On Nov 21, 2007 5:58 PM, SJ Klein meta.sj@gmail.com wrote:
Lars,
On Fri, 16 Nov 2007, Lars Aronsson wrote:
there, as a reserve for future meager years? If the interest rate is 4% then a fund which is 25 times bigger than the budget can support it in whole for ever. But even a smaller fund might be a good help. Should donors be given the option of giving to the current budget or giving to the fund? Has this been discussed?
This does come up from time to time. It is tremendously important. Being able to choose to give to a limited fund or trust for core sustenance would be a great thing.
I would fundraise aggressively for a trust to support core Wikipedia sustenance for the next century.

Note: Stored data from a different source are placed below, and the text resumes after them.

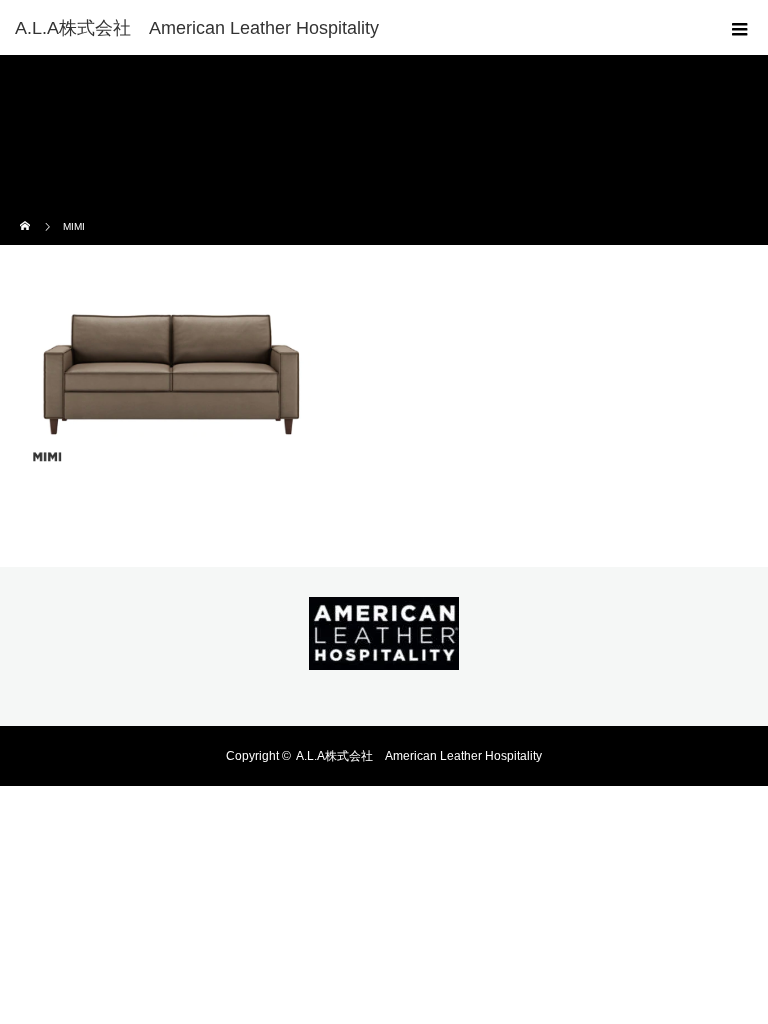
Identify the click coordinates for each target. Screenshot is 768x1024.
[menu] (740, 28)
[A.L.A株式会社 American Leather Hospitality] (354, 28)
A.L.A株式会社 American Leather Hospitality (419, 756)
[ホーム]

I completely agree with this.
While I don't doubt that if the announcement was made that "Wikipedia was going off the air tomorrow", a few wealthy donors would probably step up, it's awfully hard to be fully independent under those circumstances. And being able to guarantee baseline minimum operation would free up fundraising for other areas, as well; many grants, for instance, don't fund day-to-day operating expenses. It would also lessen the potential for having to make hard choices when the fundraisers didn't do well.
A long-term Wikimedia Endowment, specially for keeping the sites up and backed up and nothing else, could conceivably be of interest to many donors that wouldn't normally consider giving, as well; academic institutions, perhaps, or groups concerned with the preservation of information. Such a project deserves a separate, thoughtful, dedicated fundraising effort until it happens.